Mardi 11 heures. C’est l’heure de la grande réunion du service Société du magazine Le Guetteur Moderne. Elle se tient dans une sorte de gigantesque aquarium qui est le bureau de la chef de service Christiane Thénardier.
Celle-ci étend ses jambes gainées de bottes sur la table de marbre.
Une quinzaine de journalistes sont vautrés sur les grands divans en cuir. Afin de se donner une contenance, ils manipulent des journaux, des calepins, des stylos ou des ordinateurs portables.
— Voilà ce que veulent trouver nos lecteurs dans notre prochain magazine, alors on s’y met tous à fond, à fond, à fond. Allez, on ne pinaille pas. On s’engouffre dans la brèche béante. On fait un numéro spécial « Mort du Cyclope ».
Une rumeur d’approbation parcourt la petite assistance.
— La presse quotidienne ayant déjà ratissé tous les recoins du sujet, il va falloir trouver des reportages inattendus. Du neuf ! De l’Extraordinaire ! De l’Exclusif ! Alors on commence la tournée des suggestions fulgurantes. Maxime, c’est quoi ton idée ?
Elle désigne du menton le journaliste le plus près du radiateur sur sa droite.
— « Darius et la politique », propose-t-il.
— Trop banal. Tout le monde sait qu’il était courtisé par tous les partis. Et il a fait semblant de tous les soutenir sans en soutenir aucun.

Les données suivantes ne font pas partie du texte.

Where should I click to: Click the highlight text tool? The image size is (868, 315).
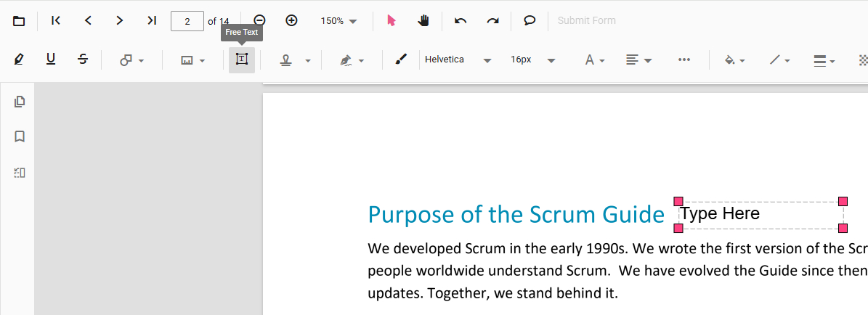[x=19, y=60]
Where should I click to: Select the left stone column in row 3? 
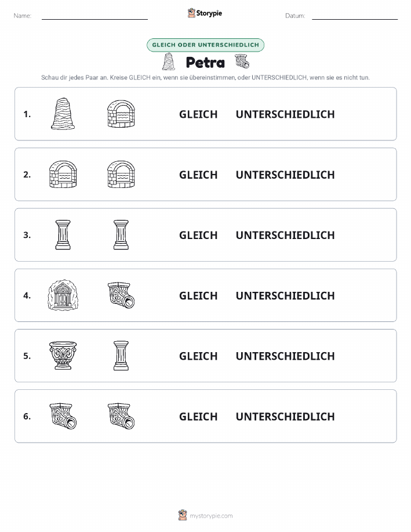[x=63, y=235]
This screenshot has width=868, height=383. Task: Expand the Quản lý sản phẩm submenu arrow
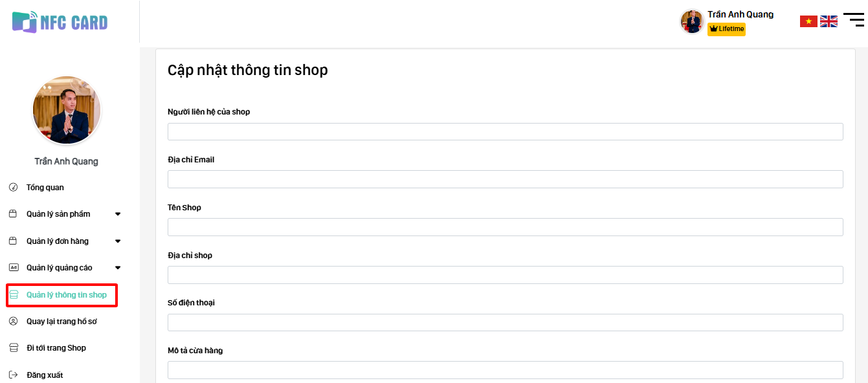pos(118,214)
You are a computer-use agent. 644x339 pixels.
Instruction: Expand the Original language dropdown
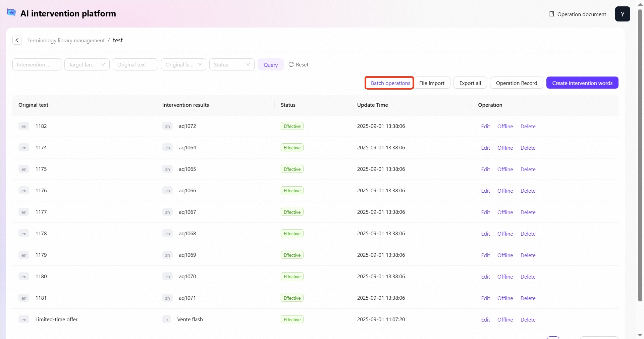coord(183,64)
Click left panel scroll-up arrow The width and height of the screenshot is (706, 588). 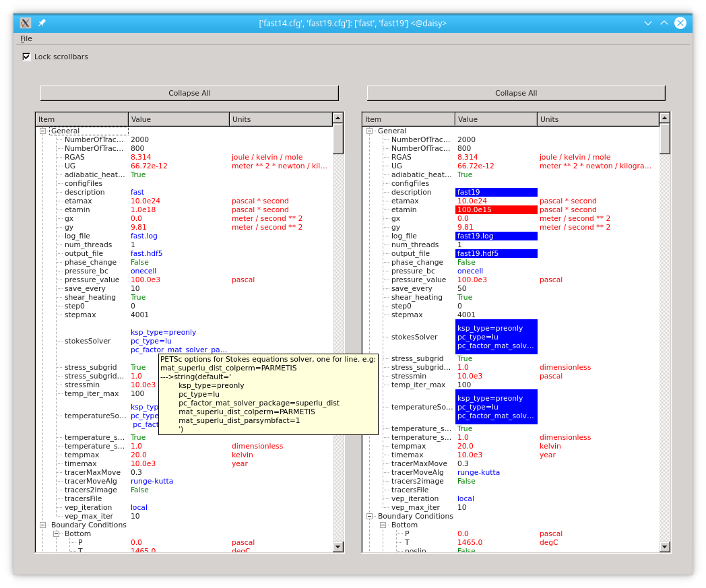pos(338,118)
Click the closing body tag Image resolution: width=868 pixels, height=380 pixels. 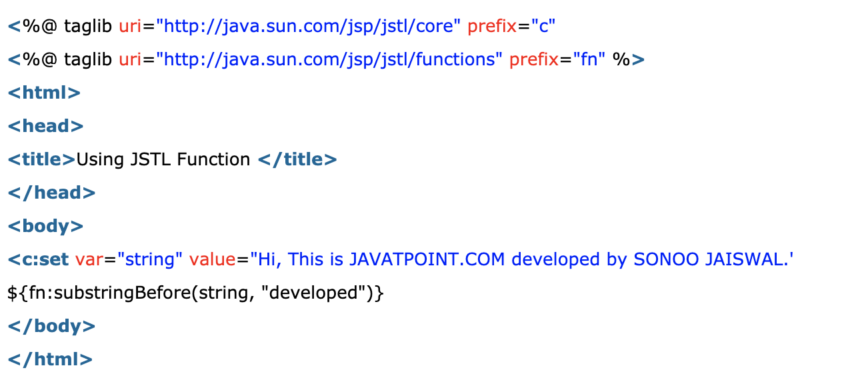pos(51,326)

— On peut développer. Il représentait le Français moyen. La France d’en bas. Les pauvres se reconnaissaient enfin un représentant officiel. C’est pour ça qu’il a été élu le « Français le plus aimé des Français ». On pourrait trouver un angle. Répondre à la question : « Pourquoi le peuple l’aimait-il autant ? »
— Précisément ; on risque de faire trop « populiste ». Pas de démagogie. Suivant. Alain ?

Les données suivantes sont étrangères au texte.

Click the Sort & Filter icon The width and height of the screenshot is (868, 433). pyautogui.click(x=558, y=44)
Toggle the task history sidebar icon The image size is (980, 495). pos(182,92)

— « Darius et le sexe ». On pourrait effectuer la liste de ses conquêtes. Il a quand même eu pas mal de célébrités dans son lit. Et quelques-unes étaient plutôt photogéniques toutes nues. Ça pourrait donner un côté « excitant » à nos pages.
— Trop vulgaire. Ce n’est pas l’image de notre journal, nous ne sommes pas un magazine people. Et surtout les photos de paparazzis coûtent trop cher. Suivant.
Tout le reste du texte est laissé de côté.